He shouted, ‘I have the right to punish my wife. A woman needs to know her place.’

  And Edith’s eyes never left his until he moved out of the way. Lena took Edith’s arm as they set off.

  The miller’s son laughed. ‘You won’t get far. And I might not have a mind to open the door when you come back, freezing, begging to be let in.’

  He slammed the door and turned the key in the lock. He can’t keep out an avalanche, thought Edith.

  Lena sobbed silently, her body shaking, her head bowed, but she matched Edith’s determined steps. The sky was grey with snow and in all the whiteness everything looked the same. The path they had taken was unclear. Edith held tight to Lena’s hand and knew that she hadn’t enough clothes on for this weather. It was the baker’s shop she saw first. The main street was deserted; no one would venture out in this weather. The snow in the cabinet maker’s yard was up to the verandah. She opened the door and the warmth that greeted them possessed a presence, the ghost of her grandmother waiting to hold them in her warm embrace.

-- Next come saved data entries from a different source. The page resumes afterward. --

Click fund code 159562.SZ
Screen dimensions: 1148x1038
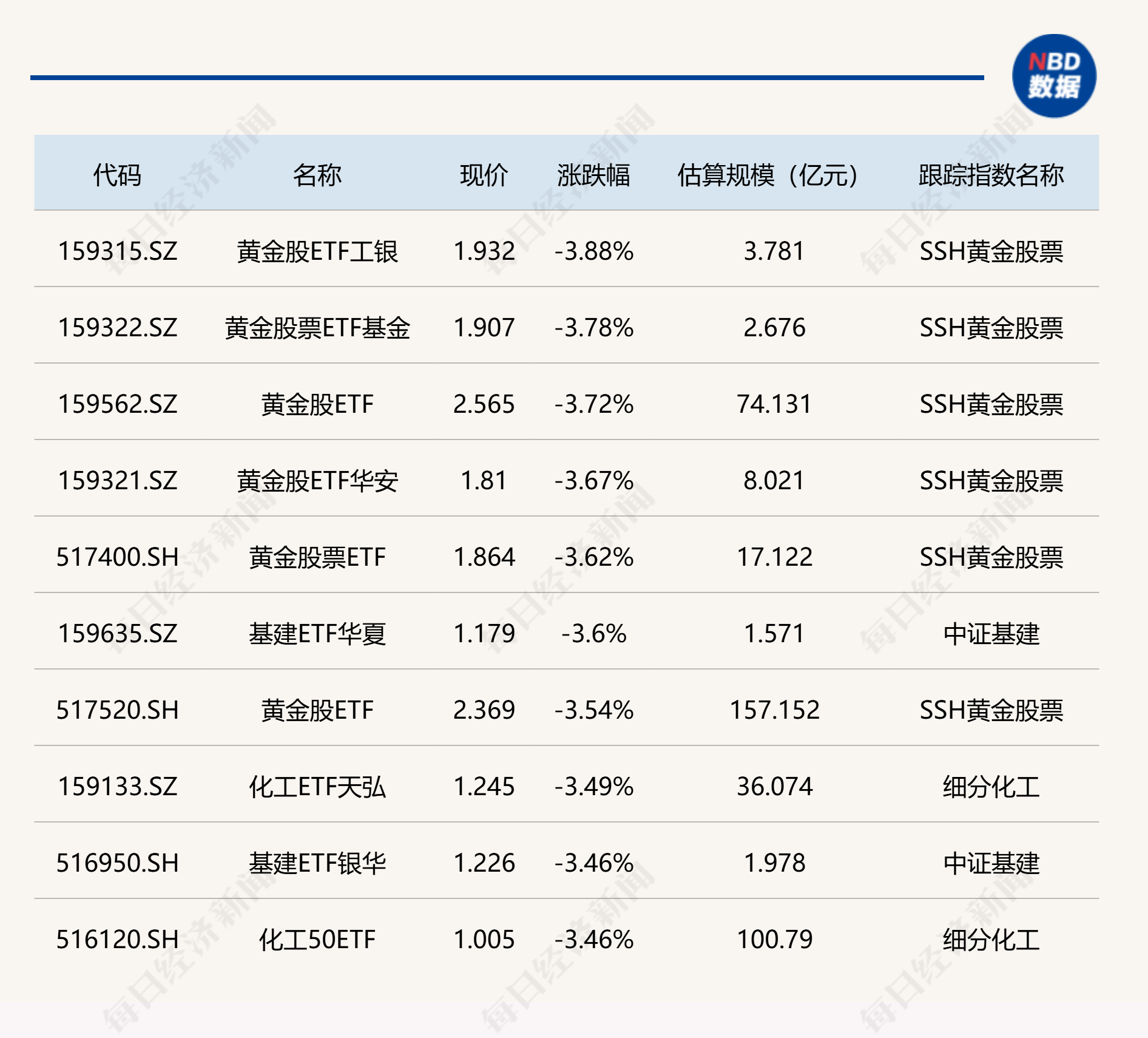118,404
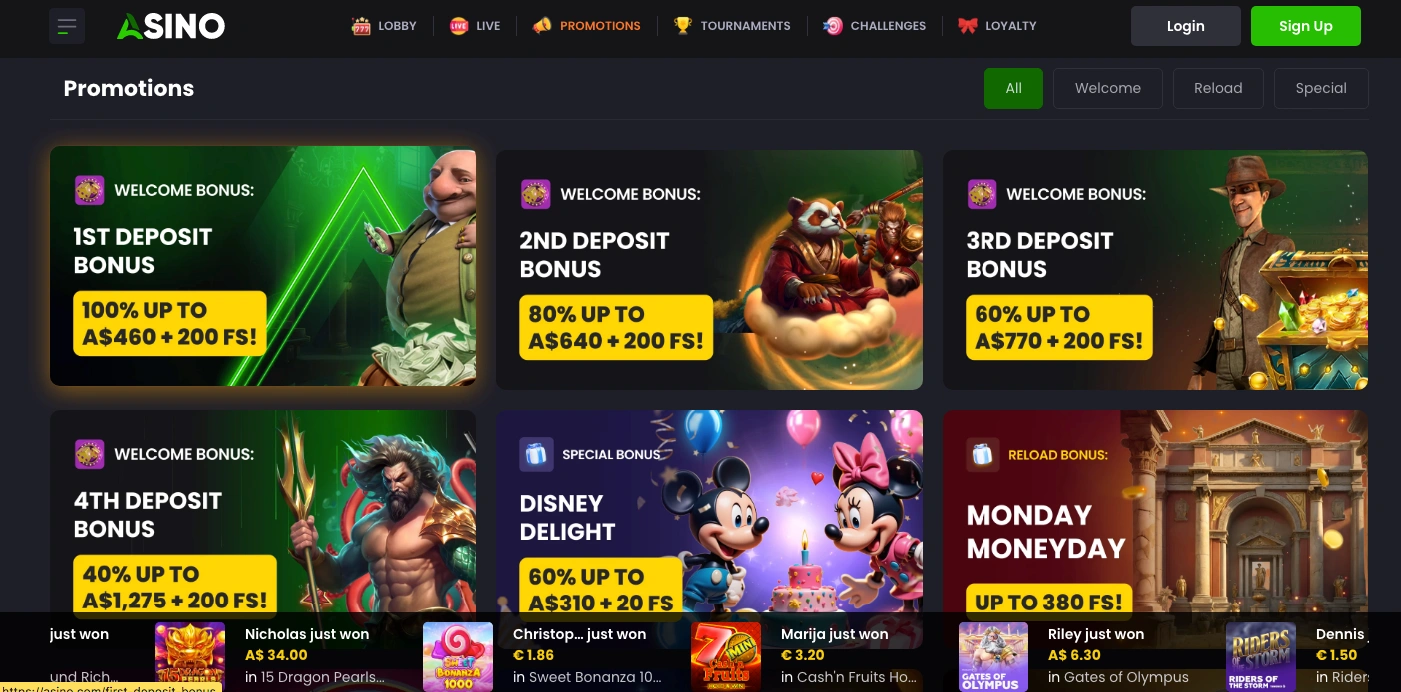Screen dimensions: 1401x692
Task: Click the Loyalty ribbon icon
Action: pos(967,26)

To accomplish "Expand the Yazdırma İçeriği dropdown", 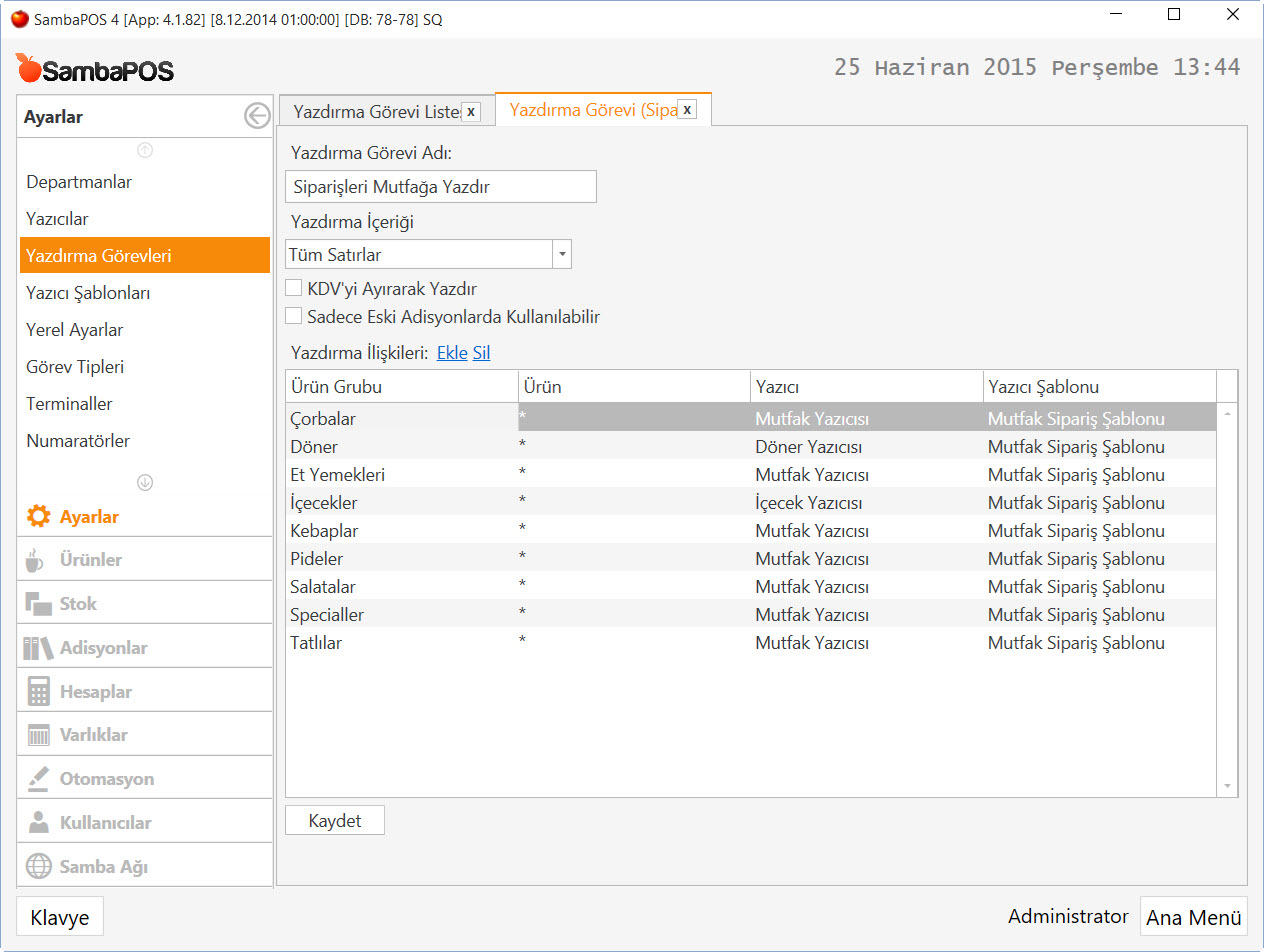I will (562, 255).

  Edith found clothes for them both to change into. Lena not only had a black eye but bruises on her arms.

  ‘Everything I do is wrong,’ she said. ‘And I think he knows he’s not the baby’s father.’

  Edith shook her head; she doubted that the miller’s son had the wit to work out that the child wasn’t his. If he did, it was a truth so buried in him he wouldn’t know what to make of it.

  Lena was still shaking. ‘The food isn’t cooked to his liking and he always wants something I haven’t made. His mother told me that I don’t keep house the way I should and he said this morning he wants his mother there when the baby is born as I wouldn’t know what to do for the best.’

  Edith put her arms around Lena and gently held her. She looked so broken.

  It was midday when the cabinet maker rose from his bed, seemingly oblivious to the pig.

  ‘What happened to your eye?’ he said, sitting down in front of a bowl of soup.

  Edith didn’t bring wine so he got up and fetched a bottle. He had just pulled the cork when the soup dishes started to move on the table.

  ‘What’s that?’

  Edith knew. She opened the cupboard under the stairs and gestured to Lena and her father to go inside. They crouched there as Edith crawled in after them and closed the door.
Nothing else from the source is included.